» AIM OF THE TASK:
In the material below, find the line that contains "[twitter] (127, 1645)" and the line that contains "भिडियो (1002, 123)", then write out exactly those two lines and everything between them.
(DATA SHOWN begins)
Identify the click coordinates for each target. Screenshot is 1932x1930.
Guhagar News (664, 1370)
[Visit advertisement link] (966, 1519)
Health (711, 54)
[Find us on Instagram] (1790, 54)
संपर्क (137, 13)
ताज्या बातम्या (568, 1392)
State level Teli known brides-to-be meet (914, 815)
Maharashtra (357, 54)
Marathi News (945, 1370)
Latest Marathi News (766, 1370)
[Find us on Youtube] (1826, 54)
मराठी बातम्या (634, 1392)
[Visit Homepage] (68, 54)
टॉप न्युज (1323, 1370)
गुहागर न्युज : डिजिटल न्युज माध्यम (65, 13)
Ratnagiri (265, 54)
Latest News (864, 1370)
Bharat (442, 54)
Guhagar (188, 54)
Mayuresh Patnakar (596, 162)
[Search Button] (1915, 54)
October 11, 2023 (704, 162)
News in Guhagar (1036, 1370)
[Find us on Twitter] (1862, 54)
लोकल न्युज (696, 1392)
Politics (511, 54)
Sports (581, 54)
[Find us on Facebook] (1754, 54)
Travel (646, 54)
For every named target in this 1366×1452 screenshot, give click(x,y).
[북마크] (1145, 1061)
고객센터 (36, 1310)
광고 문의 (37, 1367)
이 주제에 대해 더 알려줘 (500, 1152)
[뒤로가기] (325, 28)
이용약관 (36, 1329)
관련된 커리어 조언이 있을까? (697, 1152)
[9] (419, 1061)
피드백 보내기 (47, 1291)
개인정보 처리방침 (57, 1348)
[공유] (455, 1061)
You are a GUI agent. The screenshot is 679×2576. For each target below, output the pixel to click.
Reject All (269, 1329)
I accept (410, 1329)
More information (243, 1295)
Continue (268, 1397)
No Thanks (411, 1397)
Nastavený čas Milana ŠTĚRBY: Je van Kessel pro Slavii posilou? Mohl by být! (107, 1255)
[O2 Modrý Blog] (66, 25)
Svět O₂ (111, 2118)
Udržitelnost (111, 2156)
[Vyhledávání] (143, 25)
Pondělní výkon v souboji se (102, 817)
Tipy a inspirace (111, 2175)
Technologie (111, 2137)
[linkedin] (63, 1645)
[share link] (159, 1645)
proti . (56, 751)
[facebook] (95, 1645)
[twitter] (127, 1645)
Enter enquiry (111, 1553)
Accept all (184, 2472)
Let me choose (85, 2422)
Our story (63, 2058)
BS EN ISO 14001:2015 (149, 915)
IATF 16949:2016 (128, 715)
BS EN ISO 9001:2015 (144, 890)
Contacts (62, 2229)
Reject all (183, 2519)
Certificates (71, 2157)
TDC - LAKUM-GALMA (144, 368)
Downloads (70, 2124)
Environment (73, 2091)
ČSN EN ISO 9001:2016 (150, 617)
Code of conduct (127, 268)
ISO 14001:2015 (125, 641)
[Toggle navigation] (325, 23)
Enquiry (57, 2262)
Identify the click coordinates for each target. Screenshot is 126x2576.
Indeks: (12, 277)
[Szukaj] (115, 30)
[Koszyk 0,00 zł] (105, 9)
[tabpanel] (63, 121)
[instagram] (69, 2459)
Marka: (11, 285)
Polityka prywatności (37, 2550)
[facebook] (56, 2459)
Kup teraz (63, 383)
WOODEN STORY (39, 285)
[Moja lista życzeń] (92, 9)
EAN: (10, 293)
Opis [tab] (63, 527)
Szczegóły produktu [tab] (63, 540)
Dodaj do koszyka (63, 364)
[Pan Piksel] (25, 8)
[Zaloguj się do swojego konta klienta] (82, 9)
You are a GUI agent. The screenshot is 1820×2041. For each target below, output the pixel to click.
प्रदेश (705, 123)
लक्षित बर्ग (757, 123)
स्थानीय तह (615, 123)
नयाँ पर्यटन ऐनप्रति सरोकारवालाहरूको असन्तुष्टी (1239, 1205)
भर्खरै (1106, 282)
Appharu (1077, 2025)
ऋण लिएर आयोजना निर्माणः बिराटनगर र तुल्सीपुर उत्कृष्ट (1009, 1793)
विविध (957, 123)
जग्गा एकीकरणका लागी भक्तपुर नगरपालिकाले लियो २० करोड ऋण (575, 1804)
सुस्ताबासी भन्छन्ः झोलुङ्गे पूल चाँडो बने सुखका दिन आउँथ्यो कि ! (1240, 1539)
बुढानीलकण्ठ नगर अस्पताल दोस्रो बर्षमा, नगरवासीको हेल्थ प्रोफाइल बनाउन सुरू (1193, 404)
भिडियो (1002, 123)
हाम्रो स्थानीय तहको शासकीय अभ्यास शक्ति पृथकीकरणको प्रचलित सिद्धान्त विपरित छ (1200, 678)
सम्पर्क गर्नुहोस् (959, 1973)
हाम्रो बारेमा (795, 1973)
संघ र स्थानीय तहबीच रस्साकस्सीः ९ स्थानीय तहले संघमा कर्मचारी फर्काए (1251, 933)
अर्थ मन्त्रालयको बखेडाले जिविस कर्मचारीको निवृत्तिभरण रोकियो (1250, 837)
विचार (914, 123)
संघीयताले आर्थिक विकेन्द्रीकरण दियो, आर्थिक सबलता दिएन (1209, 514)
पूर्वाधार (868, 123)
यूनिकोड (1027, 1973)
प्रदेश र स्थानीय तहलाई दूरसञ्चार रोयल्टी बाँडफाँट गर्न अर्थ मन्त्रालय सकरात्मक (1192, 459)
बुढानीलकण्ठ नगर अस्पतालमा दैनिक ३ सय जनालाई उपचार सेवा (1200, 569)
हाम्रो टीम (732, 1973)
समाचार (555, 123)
(DATA SHOWN ends)
» ANSWER BOX:
[twitter] (127, 1645)
Enter enquiry (111, 1553)
Accept all (184, 2472)
Let me choose (85, 2422)
Our story (63, 2058)
BS EN ISO 14001:2015 (149, 915)
IATF 16949:2016 (128, 715)
BS EN ISO 9001:2015 (144, 890)
Contacts (62, 2229)
Reject all (183, 2519)
Certificates (71, 2157)
TDC - LAKUM-GALMA (144, 368)
Downloads (70, 2124)
Environment (73, 2091)
ČSN EN ISO 9001:2016 (150, 617)
Code of conduct (127, 268)
ISO 14001:2015 (125, 641)
[Toggle navigation] (325, 23)
Enquiry (57, 2262)
Identify the click coordinates for each target. Screenshot is 126x2576.
Indeks: (12, 277)
[Szukaj] (115, 30)
[Koszyk 0,00 zł] (105, 9)
[tabpanel] (63, 121)
[instagram] (69, 2459)
Marka: (11, 285)
Polityka prywatności (37, 2550)
[facebook] (56, 2459)
Kup teraz (63, 383)
WOODEN STORY (39, 285)
[Moja lista życzeń] (92, 9)
EAN: (10, 293)
Opis [tab] (63, 527)
Szczegóły produktu [tab] (63, 540)
Dodaj do koszyka (63, 364)
[Pan Piksel] (25, 8)
[Zaloguj się do swojego konta klienta] (82, 9)
You are a GUI agent. The screenshot is 1820×2041. For each target below, output the pixel to click.
प्रदेश (705, 123)
लक्षित बर्ग (757, 123)
स्थानीय तह (615, 123)
नयाँ पर्यटन ऐनप्रति सरोकारवालाहरूको असन्तुष्टी (1239, 1205)
भर्खरै (1106, 282)
Appharu (1077, 2025)
ऋण लिएर आयोजना निर्माणः बिराटनगर र तुल्सीपुर उत्कृष्ट (1009, 1793)
विविध (957, 123)
जग्गा एकीकरणका लागी भक्तपुर नगरपालिकाले लियो २० करोड ऋण (575, 1804)
सुस्ताबासी भन्छन्ः झोलुङ्गे पूल चाँडो बने सुखका दिन आउँथ्यो कि ! (1240, 1539)
बुढानीलकण्ठ नगर अस्पताल दोस्रो बर्षमा, नगरवासीको हेल्थ प्रोफाइल बनाउन सुरू (1193, 404)
भिडियो (1002, 123)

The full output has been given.